By the late 1920’s, anthropologists from Europe and North America had carried out fieldwork throughout the world. The results of their research changed the nature of anthropology and also revolutionized the Western view of primitive people. The new method of participant observation questioned and dramatically changed the idea that such people were less highly evolved than European or American society.

Anthropologists realized that every society had its own history, and that these histories did not conform to the evolutionary schemes of Morgan and others. Fieldwork demonstrated that human cultures grew, changed, and adapted through human invention and creativity, and through contact with different cultures. Many anthropologists recognized that peoples throughout the world had been dramatically affected by contact with Europeans over the past 300 years. The scientists felt that information about various groups should be gathered before the cultures of those groups were further transformed by contact with the West.

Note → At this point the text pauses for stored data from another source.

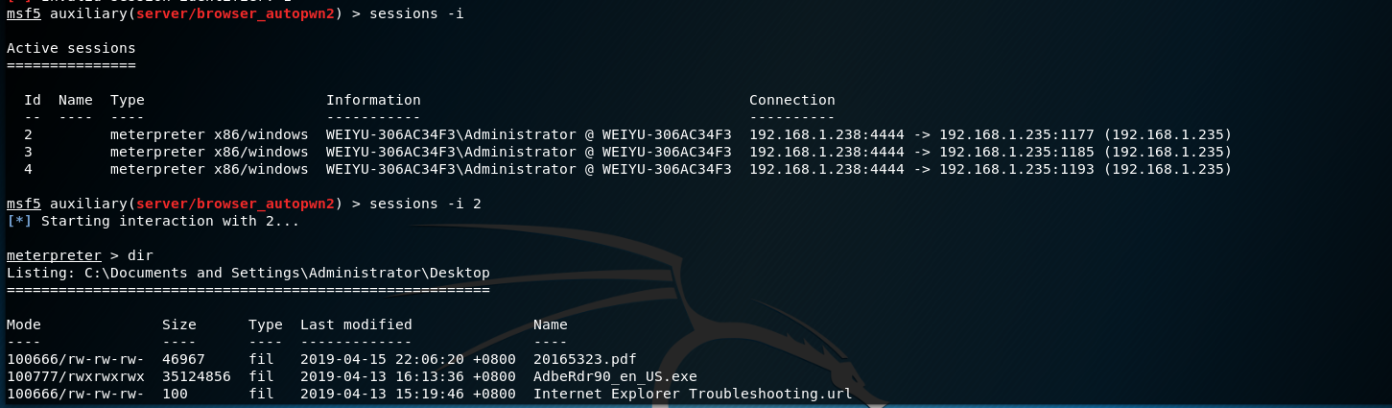Click Internet Explorer Troubleshooting.url in the listing
Viewport: 1392px width, 408px height.
pyautogui.click(x=693, y=394)
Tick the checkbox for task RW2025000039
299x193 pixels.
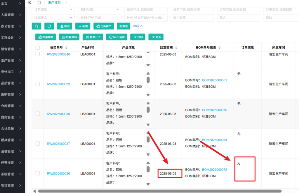(38, 84)
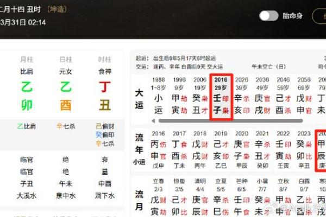
Task: Choose 流年 2016 丙申 column
Action: 158,150
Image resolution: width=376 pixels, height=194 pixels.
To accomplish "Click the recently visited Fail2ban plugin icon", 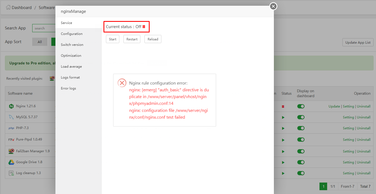I will coord(52,78).
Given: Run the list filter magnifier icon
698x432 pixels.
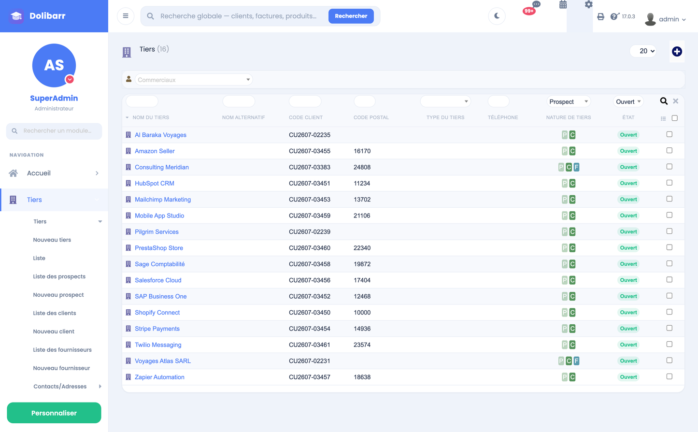Looking at the screenshot, I should coord(664,101).
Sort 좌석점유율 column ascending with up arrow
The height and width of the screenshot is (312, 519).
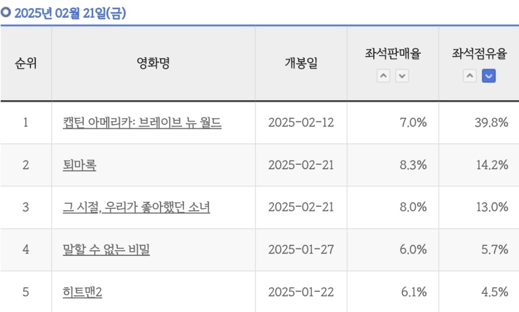[x=470, y=76]
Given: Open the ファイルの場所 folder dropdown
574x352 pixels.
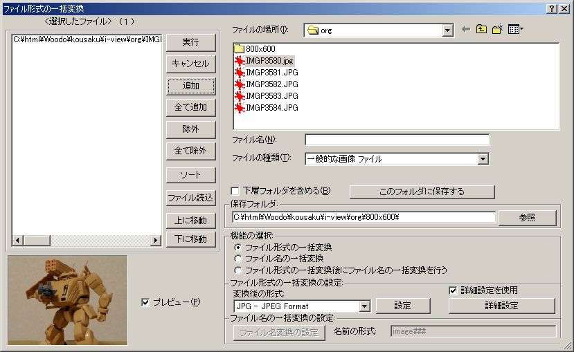Looking at the screenshot, I should tap(447, 30).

The middle and late 1900’s.

Rapid and extensive changes in many societies during the middle and late 1900’s stimulated a shift in anthropological thought. Instead of studying a society at a specific point in time, anthropologists began to study the culture at intervals. They wanted to learn how the society had changed and to analyze the process of change itself. For example, Clifford J. Geertz of the United States studied economic development in Indonesia. Abner Cohen of the United Kingdom investigated the changing role of religion among the Hausa cattle traders of Africa.

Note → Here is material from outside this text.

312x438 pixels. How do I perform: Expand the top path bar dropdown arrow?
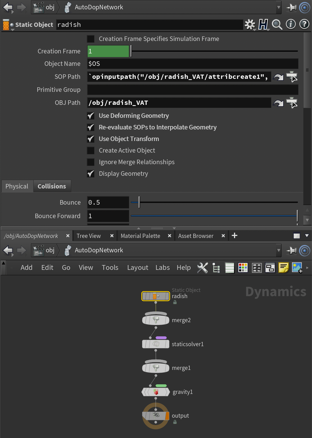pos(279,7)
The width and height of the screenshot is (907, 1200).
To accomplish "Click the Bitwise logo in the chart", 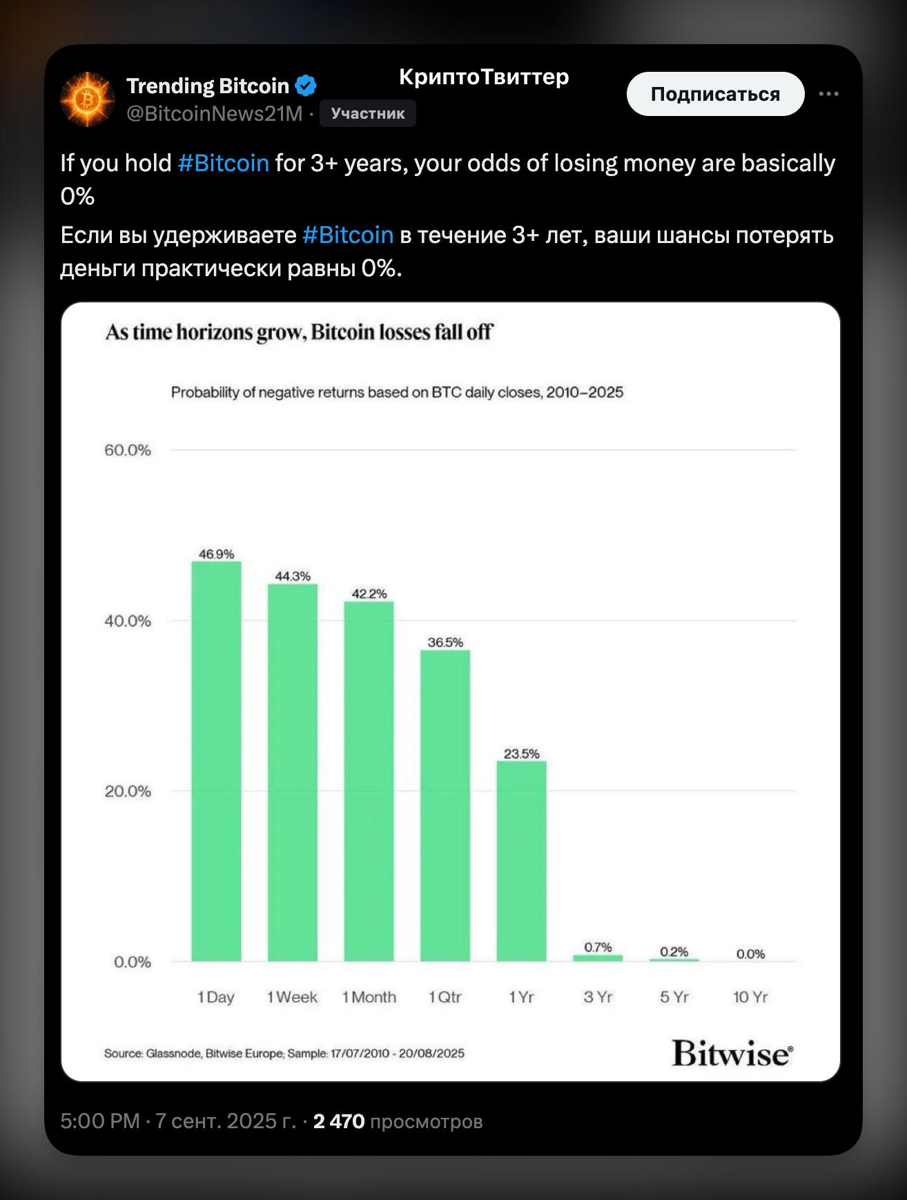I will pos(732,1054).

Nearly all early anthropologists were Europeans or North Americans who studied societies in Africa or other distant areas. During the mid-1900’s, African and Asian anthropologists began to study societies in the West that formerly had sent researchers to their countries. The Nigerian anthropologist John Ogbu investigated a suburban school in California. Another Nigerian anthropologist, E. U. Essien-Udom, studied the Nation of Islam, also known as the Black Muslims, a religious group in the United States.

Modern anthropology.

Early anthropologists mainly studied small communities in technologically simple societies. But modern anthropologists work in a wide range of settings. An anthropologist may study how a small community responds to contact with modern society, as George Foster of the United States did in the Mexican village of Tzintzuntzan.

Anthropologists continue to find new problems and topics to study as societies continue to change throughout the world. Today, many anthropologists are interested in issues related to globalization and a growing population of people termed transnationals. These are people who are born in one part of the world but later migrate to a different region and live in a different culture. Such people carry with them elements of two different cultures.

Careers in anthropology

Most careers in anthropology require either a master’s degree or a doctoral degree. Many anthropologists teach and carry out research in colleges and universities. Some collect and supervise the display of items for museums. An increasing number of anthropologists enter the growing field of applied anthropology, the use of anthropological research to achieve a practical goal. They may work for government-sponsored development projects or relief agencies helping to assist refugee populations throughout the world. Applied anthropologists also work in advertising and other corporate jobs, where they can apply their knowledge about social systems to specific problems.